Note that the "configure" script must be generated using

    autoreconf -if

To build the C++ interface guide, change to the cxx4 directory of the
distribution and enter

    doxygen

By default, HTML documentation will be installed in cxx4/doc/html;
other options may be specified according to the settings contained in
the file "Doxyfile" (details of alternative settings are documented at
[doxygen][dox_l]). Note that as a prerequisite for generating the
documentation, the system will need to have doxygen and
[Graphviz][g_l] installed.


  [dox_l]: https://www.stack.nl/~dimitri/doxygen
  [g_l]: https://www.graphviz.org/


### Examples of usage

Here is an example of writing a 2D array to a file, and then reading
it back in:

```cpp
#include <iostream>
#include <netcdf>

// We are writing 2D data, a 6 x 12 grid
constexpr int nx = 6;
constexpr int ny = 12;

// Return this in event of a problem
constexpr int nc_err = 2;

int main() {
  // The default behavior of the C++ API is to throw an exception if
  // an error occurs
  try {
    // This is the data array we will write. It will just be filled
    // with a progression of numbers for this example.
    int dataOut[nx][ny];

    // Create some pretend data. If this wasn't an example program, we
    // would have some real data to write, for example, model output.
    for (int i = 0; i < nx; i++) {
      for (int j = 0; j < ny; j++) {
        dataOut[i][j] = i * ny + j;
      }
    }

    // Create the file. The Replace parameter tells netCDF to overwrite
    // this file, if it already exists.
    netCDF::NcFile dataFile("simple_xy.nc", netCDF::NcFile::replace);

    // Create netCDF dimensions
    auto xDim = dataFile.addDim("x", nx);
    auto yDim = dataFile.addDim("y", ny);

    // Define the variable. The type of the variable in this case is
    // ncInt (32-bit integer)
    auto data = dataFile.addVar("data", netCDF::ncInt, {xDim, yDim});

    // Write the data to the file. Although netCDF supports reading
    // and writing subsets of data, in this case we write all the data
    // in one operation.
    data.putVar(dataOut);

    // The file will be automatically close when the NcFile object goes
    // out of scope.

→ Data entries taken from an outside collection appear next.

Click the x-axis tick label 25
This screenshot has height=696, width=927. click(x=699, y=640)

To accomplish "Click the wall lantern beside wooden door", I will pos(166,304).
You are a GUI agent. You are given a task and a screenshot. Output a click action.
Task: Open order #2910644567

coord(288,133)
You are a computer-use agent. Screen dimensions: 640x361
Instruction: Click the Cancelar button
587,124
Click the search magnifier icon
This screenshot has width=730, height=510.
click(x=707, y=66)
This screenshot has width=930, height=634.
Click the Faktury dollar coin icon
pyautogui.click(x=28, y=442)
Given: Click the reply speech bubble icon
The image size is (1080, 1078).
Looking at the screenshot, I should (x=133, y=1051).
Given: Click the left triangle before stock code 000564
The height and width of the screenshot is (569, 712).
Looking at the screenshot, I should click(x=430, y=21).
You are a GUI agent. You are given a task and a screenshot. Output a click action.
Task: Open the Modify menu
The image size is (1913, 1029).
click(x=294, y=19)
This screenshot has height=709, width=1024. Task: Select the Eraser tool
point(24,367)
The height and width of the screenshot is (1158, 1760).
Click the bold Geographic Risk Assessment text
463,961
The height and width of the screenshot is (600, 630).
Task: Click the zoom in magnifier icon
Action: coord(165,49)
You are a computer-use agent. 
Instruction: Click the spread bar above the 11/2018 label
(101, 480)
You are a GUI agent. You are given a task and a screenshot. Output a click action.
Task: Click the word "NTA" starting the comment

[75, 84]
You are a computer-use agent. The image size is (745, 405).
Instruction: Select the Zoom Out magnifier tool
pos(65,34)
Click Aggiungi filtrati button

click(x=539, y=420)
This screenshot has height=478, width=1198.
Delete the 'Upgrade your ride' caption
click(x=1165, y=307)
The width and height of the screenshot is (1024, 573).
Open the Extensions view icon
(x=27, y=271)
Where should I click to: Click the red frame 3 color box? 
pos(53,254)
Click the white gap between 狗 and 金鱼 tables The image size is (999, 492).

This frees up any internal netCDF resources
    // associated with the file, and flushes any buffers.
  } catch (netCDF::exceptions::NcException &e) {
    std::cout << e.what() << std::endl;
    return nc_err;
  }

  // Now read the data back in
  try {
    // This is the array we will read into
    int dataIn[nx][ny];

    // Open the file for read access
    netCDF::NcFile dataFile("simple_xy.nc", netCDF::NcFile::read);

    // Retrieve the variable named "data"
    auto data = dataFile.getVar("data");
    if (data.isNull())
      return nc_err;
    data.getVar(dataIn);

    // Check the values.
    for (int i = 0; i < nx; i++) {
      for (int j = 0; j < ny; j++) {
        if (dataIn[i][j] != i * ny + j) {
          return nc_err;
        }
      }
    }
  } catch (netCDF::exceptions::NcException &e) {
    std::cout << e.what() << std::endl;
    return nc_err;
  }
}
```